Ainsi la querelle qu’on lui faisait à Amsterdam, même après sa mort, ne lui déniait rien de son génie et reconnaissait tout au moins l’éclat et la puissance de son action, en la déplorant. Ceci contredit exactement la légende qui le représentait s’éteignant dans l’oubli, et végétant dans la misère d’une cécité précoce.

A ce dernier point de vue, la correspondance d’Antonio Ruffo nous apporte encore des précisions décisives.
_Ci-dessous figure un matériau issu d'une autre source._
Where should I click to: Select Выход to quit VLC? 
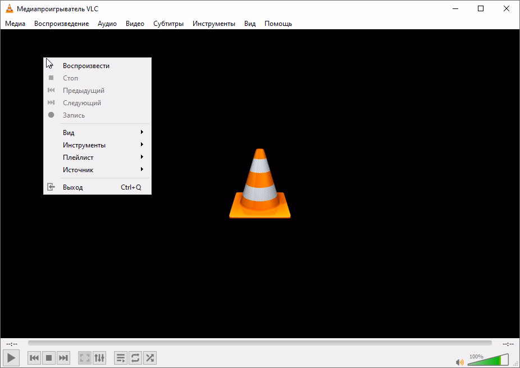[73, 187]
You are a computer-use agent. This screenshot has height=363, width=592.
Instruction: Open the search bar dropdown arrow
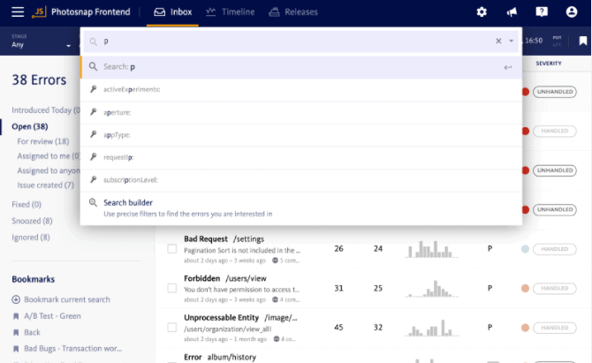[511, 41]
Si l’Aristotèle de 1654 avait été payé à l’artiste 500 florins, soit 5 000 francs de notre monnaie d’avant-guerre, pour une toile de format moyen, on pouvait objecter que c’était bien avant sa ruine, au temps où la légende, ondoyante et diverse, le représente comme accablé de commandes, entouré de collectionneurs qui sollicitent en vain une œuvre de sa main, mais où, à la vérité, l’artiste est embarqué dans sa vaste spéculation sur ses eaux-fortes et ne voit pas venir l’orage qui s’amoncelle contre lui.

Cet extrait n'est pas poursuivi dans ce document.